Camilo Enciso: To Ensure Peace Lasts, Put the Brakes on Corruption

Ignoring corruption would be akin to treason.
Photo courtesy of the author

For our latest print issue on Colombia, we asked experts, executives, politicians and everyday people about the biggest issue facing Colombia's next president. See all of their answers here.

The top priorities of Colombia’s next president should be enhancing preventive anticorruption measures, fostering integrity and openness at all levels in government and society, and actively cooperating with local and international enforcement authorities in effective prosecution and assets recuperation of major corruption cases.

A successful implementation of the peace accords depends directly on these measures, as does the strengthening of our democracy, and the restoration of the people’s trust in our institutions.
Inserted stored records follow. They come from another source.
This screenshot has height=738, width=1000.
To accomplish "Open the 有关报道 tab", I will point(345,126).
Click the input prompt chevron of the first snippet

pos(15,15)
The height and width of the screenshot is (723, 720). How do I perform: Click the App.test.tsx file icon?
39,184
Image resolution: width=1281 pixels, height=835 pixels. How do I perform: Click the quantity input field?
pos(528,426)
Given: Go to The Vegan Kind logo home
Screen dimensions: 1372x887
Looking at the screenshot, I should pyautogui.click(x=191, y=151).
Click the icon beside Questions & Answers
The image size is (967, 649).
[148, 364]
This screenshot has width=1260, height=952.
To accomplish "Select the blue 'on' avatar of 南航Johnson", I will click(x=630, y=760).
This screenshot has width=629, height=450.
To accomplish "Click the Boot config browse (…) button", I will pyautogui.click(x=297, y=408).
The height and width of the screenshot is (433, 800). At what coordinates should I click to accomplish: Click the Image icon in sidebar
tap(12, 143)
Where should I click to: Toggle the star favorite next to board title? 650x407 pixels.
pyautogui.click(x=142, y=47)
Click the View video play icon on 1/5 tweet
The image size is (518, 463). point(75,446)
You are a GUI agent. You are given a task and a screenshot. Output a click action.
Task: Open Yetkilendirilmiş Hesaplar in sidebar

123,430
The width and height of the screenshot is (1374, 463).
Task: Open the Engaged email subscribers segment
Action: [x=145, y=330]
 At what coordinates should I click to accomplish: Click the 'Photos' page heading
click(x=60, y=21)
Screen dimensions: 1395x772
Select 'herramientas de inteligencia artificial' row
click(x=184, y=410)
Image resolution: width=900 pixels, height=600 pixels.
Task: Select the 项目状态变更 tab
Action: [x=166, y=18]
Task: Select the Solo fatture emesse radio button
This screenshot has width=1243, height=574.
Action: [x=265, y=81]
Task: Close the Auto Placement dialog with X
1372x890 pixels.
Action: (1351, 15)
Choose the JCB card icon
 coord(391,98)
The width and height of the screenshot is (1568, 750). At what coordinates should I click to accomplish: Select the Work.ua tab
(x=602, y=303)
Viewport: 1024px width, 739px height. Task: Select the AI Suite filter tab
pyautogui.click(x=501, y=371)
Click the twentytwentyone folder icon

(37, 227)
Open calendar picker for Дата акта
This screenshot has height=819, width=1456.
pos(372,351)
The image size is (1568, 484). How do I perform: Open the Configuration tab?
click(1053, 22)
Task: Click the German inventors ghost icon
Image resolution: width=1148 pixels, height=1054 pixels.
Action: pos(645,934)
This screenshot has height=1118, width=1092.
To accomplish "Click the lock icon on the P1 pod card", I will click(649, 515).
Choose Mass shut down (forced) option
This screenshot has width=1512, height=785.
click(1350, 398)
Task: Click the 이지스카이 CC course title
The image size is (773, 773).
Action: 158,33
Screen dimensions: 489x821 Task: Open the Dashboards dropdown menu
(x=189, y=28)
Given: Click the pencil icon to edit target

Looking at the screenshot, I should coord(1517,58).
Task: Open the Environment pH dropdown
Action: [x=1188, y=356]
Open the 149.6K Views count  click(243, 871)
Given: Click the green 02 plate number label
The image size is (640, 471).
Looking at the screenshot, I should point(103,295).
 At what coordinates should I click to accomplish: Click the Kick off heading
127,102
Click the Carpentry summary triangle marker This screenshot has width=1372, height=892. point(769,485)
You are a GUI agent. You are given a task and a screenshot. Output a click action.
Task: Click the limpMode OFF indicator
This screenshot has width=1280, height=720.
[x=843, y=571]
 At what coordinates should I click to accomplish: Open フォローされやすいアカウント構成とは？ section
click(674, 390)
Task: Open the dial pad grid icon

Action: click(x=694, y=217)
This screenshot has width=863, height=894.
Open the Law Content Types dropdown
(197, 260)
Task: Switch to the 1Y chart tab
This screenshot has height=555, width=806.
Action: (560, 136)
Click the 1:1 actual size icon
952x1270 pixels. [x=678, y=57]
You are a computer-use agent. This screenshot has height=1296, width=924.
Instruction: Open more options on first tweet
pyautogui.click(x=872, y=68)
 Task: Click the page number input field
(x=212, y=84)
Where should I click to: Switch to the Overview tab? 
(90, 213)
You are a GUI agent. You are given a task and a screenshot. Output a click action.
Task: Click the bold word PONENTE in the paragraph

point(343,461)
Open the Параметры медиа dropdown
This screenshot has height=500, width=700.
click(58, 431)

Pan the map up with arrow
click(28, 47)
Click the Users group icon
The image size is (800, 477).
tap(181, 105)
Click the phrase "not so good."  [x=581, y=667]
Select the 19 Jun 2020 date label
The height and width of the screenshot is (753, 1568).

Our citizens’ ability to enjoy fundamental rights safely and sufficiently, and Colombia’s ability to grow its economy and reduce poverty, depend on the government’s commitment to pushing forward an agenda focused on integrity and fighting corruption.

Further, the latest developments surrounding Odebrecht’s fraudulent activities in Colombia demonstrate the need to urgently regulate lobbying — not just of the private sector over public officials, but also of congressmen and high government officials over courts and other government officials, especially those with procurement responsibilities.

This list of priorities is ambitious. The political capital of the first months of government should be spent on executing all the above. Neglecting that duty is an act of treason.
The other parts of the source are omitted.